Real empathy is about being able to identify with the feelings of everyone, which is really hard. It’s about granting legitimacy and validity to those that don’t seem to deserve it. The medical industry gets this. A very lovely nurse once explained to me that rule #1 of the healthcare business is that you just can’t tell a patient that they’re overreacting. Whatever pain or anxiety they’re feeling is completely real to them, even if it appears routine or unsubstantial to you. Thus, doctors and nurses everywhere are patiently nodding their heads, taking as much complaining and abuse as they can, and doing their best to mitigate suffering and find solutions. If there’s a better metaphor for true empathy in a broader sense, I can’t think of it.
So extrapolate that idea into everyday life. For me, and I hate to say this, but I often find myself feeling surrounded by idiots. Watching television, stuck in traffic, waiting in lines, on the internet… surrounded, everywhere. I’m working on that nasty disposition, and part of that is acknowledging that I have no idea what compels people to be who they are, and even if I did, it wouldn’t matter. Their feelings and beliefs might be ridiculous and misguided, in my opinion, but they remain a simple product of life experiences, random biological happenings, relationships, education, and so on — just like you and me. So who is more real?
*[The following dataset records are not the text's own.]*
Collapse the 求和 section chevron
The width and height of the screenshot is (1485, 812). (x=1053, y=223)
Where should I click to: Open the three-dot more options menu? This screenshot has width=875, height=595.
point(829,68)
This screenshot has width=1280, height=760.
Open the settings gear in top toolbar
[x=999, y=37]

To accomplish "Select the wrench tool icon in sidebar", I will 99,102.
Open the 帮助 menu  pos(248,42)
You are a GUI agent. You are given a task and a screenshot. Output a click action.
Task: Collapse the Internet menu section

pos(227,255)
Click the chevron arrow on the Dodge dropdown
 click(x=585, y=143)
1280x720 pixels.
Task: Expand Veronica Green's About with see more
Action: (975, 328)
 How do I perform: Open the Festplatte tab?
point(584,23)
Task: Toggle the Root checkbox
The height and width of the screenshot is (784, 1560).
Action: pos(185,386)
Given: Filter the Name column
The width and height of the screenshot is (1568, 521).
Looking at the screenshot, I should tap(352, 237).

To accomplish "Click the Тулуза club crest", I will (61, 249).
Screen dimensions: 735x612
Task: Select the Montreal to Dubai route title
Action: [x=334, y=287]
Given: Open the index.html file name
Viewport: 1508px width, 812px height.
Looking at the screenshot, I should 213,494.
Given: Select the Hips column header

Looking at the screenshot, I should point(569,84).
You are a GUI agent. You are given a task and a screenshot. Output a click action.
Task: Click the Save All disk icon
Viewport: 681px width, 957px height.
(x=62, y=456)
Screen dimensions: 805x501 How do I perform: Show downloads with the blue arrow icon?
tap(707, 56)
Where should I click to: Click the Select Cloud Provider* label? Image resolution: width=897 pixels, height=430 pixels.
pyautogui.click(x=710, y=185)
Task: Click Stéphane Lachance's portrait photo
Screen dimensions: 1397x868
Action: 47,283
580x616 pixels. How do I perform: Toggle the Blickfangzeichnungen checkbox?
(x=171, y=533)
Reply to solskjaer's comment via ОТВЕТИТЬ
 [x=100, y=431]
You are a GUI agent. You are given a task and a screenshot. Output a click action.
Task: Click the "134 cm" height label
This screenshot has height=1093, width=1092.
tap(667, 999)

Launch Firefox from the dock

True empathy requires work. Rolling your eyes or beeping the horn in traffic is actually effortless and inconsequential. Being patient and letting the gazillions of asshole drivers out there have their way — that’s hard work. When a friend needs empathy, “let me know what I can do,” or “I’ve been there before,” doesn’t mean shit, because it requires no effort or understanding. Unless you’re Mother Theresa, empathy should feel like work, even if it’s work you want. Making a joke, buying a little gift, cooking a meal, or just listening to complaints and acknowledging that, yes, everyone is perfectly entitled to their own feelings… that’s the work of empathy, and it makes a difference.
Also, don’t confuse the work of empathy with the work of fixing problems. This is a classic issue in relationships between men and women (which I, a very well-intentioned “fixer,” can never seem to stop myself from doing). Generally, women tend to want to express their feelings and have their male counterpart be empathetic, whereas men often mistake this expression as a request for help. Helping is not a way of expressing that one understands, but rather a nice way of saying, “I could handle this if I were you.” You just have to be supportive and patient. That’s tricky, but so important.